INTRODUCTION: Acetaminophen (APAP) as an analgesic and antipyretic drug can result to liver damages while using more than 4 g/day. Therefore, APAP toxicity causes the liver to dysfunction. This study aims to investigate the hepatoprotective and antioxidant activity of hydroalcoholic extract of watercress (WC) in APAP-induced hepatotoxicity in rats. MATERIALS AND METHODS: Randomly, twenty-four Wistar rats were divided into four groups of six each. Groups named as control, APAP, APAP + WC and APAP + S for group 1, 2, 3, and 4, respectively. Group 1 received distilled water 1 ml/kg for 7 days. In group 2, 3, and 4, rats pretreated by receiving distilled water (1 ml/kg), WC extract (500 mg/kg), silymarin extract (mg/kg) for 7 days, respectively. Of note, to induce acute hepatotoxicity in groups 2, 3, and 4, rats posttreated by orally intoxicated with single dose of APAP (2 g/kg) on the sixth day. The animals were sacrificed on the seventh day. Alanine amino transferase (ALT), aspartate amino transferase (AST), ferric reducing ability of plasma (FRAP), protein carbonyl (PCO), total thiol (T-SH), glutathione peroxidase (GPx), superoxide dismutase (SOD) and catalase (CAT) activities were measured in plasma. It should be noted that the chemical composition of WC extract was identified by GC-MS analysis. RESULTS: The results have shown that there was a significant increase in AST, ALT, FRAP and PCO content in APAP group in comparison to control.
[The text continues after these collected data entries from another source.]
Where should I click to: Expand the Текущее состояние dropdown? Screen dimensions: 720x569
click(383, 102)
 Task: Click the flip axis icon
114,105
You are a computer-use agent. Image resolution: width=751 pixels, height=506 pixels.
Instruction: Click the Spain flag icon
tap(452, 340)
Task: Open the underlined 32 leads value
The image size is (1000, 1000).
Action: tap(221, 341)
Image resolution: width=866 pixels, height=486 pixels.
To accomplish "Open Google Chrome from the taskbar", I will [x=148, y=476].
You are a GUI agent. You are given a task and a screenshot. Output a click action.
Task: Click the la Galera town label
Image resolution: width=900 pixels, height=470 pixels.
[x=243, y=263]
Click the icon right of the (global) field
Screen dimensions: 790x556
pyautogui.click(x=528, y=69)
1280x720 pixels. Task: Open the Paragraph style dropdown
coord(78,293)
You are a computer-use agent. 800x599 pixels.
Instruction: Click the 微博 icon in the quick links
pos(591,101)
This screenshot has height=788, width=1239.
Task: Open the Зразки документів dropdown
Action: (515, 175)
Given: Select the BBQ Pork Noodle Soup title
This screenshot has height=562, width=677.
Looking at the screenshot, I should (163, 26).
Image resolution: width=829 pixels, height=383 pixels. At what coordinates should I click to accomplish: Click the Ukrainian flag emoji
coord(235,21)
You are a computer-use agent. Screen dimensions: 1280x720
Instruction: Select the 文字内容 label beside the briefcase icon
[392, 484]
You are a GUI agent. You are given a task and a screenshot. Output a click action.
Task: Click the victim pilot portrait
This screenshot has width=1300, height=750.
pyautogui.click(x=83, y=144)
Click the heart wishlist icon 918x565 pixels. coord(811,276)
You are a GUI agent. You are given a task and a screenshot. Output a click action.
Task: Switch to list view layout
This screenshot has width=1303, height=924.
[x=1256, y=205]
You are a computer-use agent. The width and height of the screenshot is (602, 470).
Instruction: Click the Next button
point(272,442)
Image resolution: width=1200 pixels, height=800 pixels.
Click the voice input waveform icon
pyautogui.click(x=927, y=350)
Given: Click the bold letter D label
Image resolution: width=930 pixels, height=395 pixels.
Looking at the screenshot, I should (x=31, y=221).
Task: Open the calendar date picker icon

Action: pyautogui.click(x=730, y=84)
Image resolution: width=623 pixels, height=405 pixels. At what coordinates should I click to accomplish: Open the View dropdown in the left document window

Also, there was a significant reduction in T-SH levels and GPx activity in APAP group compared to control. However, administration of WC extract and silymarin not only causes a significant decrease in AST activity, but they markedly increased T-SH content and GPx activity compared to APAP group. GC-MS analysis showed the major compositions were found to be benzenepropanenitrile (48.30 %), Phytol (10.10 %), α-cadinene (9.50%) and linolenic acid (8.0). CONCLUSIONS: It is concluded that the WC extract reduces APAP-induced toxicity through its hepatoprotective and antioxidant activity in rats.